Several decades ago, most immigrants to the United States settled in a few urban areas in California, Texas, and Illinois. But that has changed in the past twenty years, as immigrants have spread out to build their lives in communities all over the country – including suburbs, smaller cities, and even rural towns. Mexican immigrants and their families account for many of the new arrivals living in what scholars call “new destination” communities, and the best estimates suggest that about one-third of people from Mexico live in communities outside of the original big three immigrant states. Are the Mexican immigrants who have settled in new places doing better than their counterparts who settled in traditional immigrant hub locations?
To understand how readily immigrants are becoming fully part of American life, we can track key processes, ranging from finding and holding jobs to learning English and voting regularly. Another important process is school enrollment for youngsters. My research looks at how many young people of Mexican origin aged 15 to 17 years are not enrolled in school. Comparing rates of non-enrollment in different states sheds light on where immigrants are less fully integrated into routines of U.S. society – in this case the schools that help young people build their futures.
Patterns of School Enrollment Vary
My research shows that non-enrollment rates vary widely among the states to which Mexican immigrants have recently moved in significant numbers.
- In Iowa, for example, only about 6.1 percent of 15 to 17 year old immigrants of Mexican origin are not enrolled in school – a lower percentage than the 6.7 percent not enrolled among all U.S. residents of Mexican origin. In Alabama by contrast, more than one of every four adolescents from Mexico is not enrolled in school.
- Living in one of the traditional gateway states does not make adolescents more likely to be enrolled in school than living in newer-destination states. Specifically, adolescents of Mexican origin living in Ohio, Nebraska, Michigan, and the state of Washington have levels of school non-enrollment comparable to those for adolescents from Mexico residing in California, Illinois, and Texas.

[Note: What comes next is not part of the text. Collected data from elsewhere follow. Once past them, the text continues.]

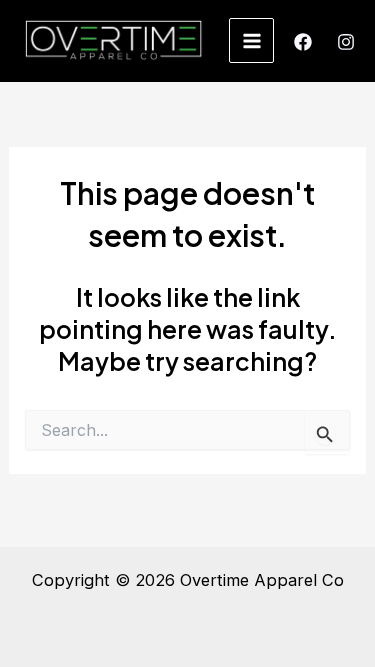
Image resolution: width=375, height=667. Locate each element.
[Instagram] (346, 42)
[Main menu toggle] (251, 40)
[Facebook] (303, 42)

- In all the U.S. states, there are gaps between the enrollment of non-Latino white students and adolescents of Mexican origin. In more than one third of the states, the enrollment gap favors whites by more than ten percentage points.
Why are Mexican-Immigrant Adolescents Not Enrolled in School?

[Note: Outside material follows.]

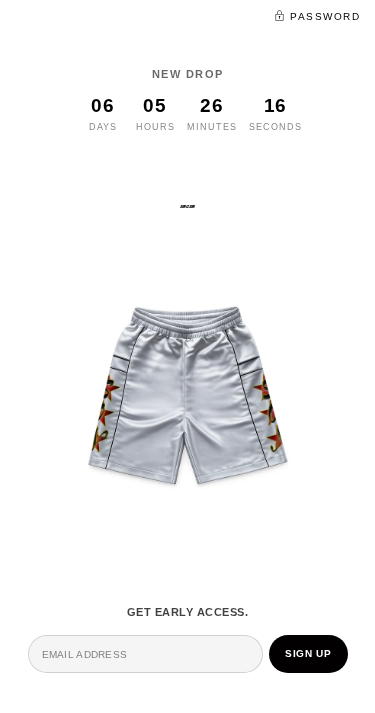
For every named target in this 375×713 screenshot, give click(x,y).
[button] (317, 15)
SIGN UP (308, 653)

What explains why adolescents from Mexican immigrant backgrounds are less likely to be in school in some states compared to others? In my research, two factors turn out to be important in explaining variations in enrollment across states:
- One key factor is whether a lot of a state’s foreign-born residents from Mexico have been in the United States for only for a short time. Perhaps not surprisingly, immigrant youngsters with less exposure to the U.S. schooling system are more likely not to be enrolled in school. They may never have started school, or they may have dropped out. Some states have more newly arrived immigrants than others, and the share of newcomers partly accounts for their varied records of enrolling immigrant children in school.
- Tellingly, another key factor is the effectiveness of a state’s schools for all children, regardless of background. This turns out to matter more than new versus traditional destinations for immigrants. In states that have a poor track record of educating white schoolchildren, students from Mexican immigrant families also suffer – even more. Non-enrollment is a general problem in these states, even as adolescents from Mexican-origin families experience even higher rates of non-enrollment than children from non-Latino white families.
So far, I have made comparisons of entire states. Future research may be able to further pinpoint the factors that encourage or discourage school enrollment and other forms of immigrant integration into American life by making more precise comparisons of experiences in different local communities and even in particular schools.
Toward a Greater Understanding of Immigrant Integration
I set out to test the possibility that “new destination” states might create a different context from traditional destination states for drawing immigrants from Mexico fully into American life. By looking at school enrollment as one key process, I discovered other factors that matter more than whether new arrivals from Mexico settle in traditional or newly attractive states.
Across the United States, non-enrollment in school is a problem for many immigrant youngsters of Mexican heritage. Failure to go to school of course hurts individuals’ prospects – yet it is also a broader problem, because young people with less education cannot reach their full potential to contribute to American society. Part of the explanation for failure to be in school is simply how long newcomers have been in the United States. But educational effectiveness also matters. States vary in how effectively they manage to enroll eligible children from all segments of their population, and adolescents from Mexican immigrant families fare worse when they live in states that perform relatively badly at enrolling all of their young people.
My research, in short, suggests that the places where Mexican immigrants end up are not “better” or “worse” because they are “new” or “old” destinations. What matters more is the effectiveness of the policies and institutions that serve all the people alongside whom the immigrants settle.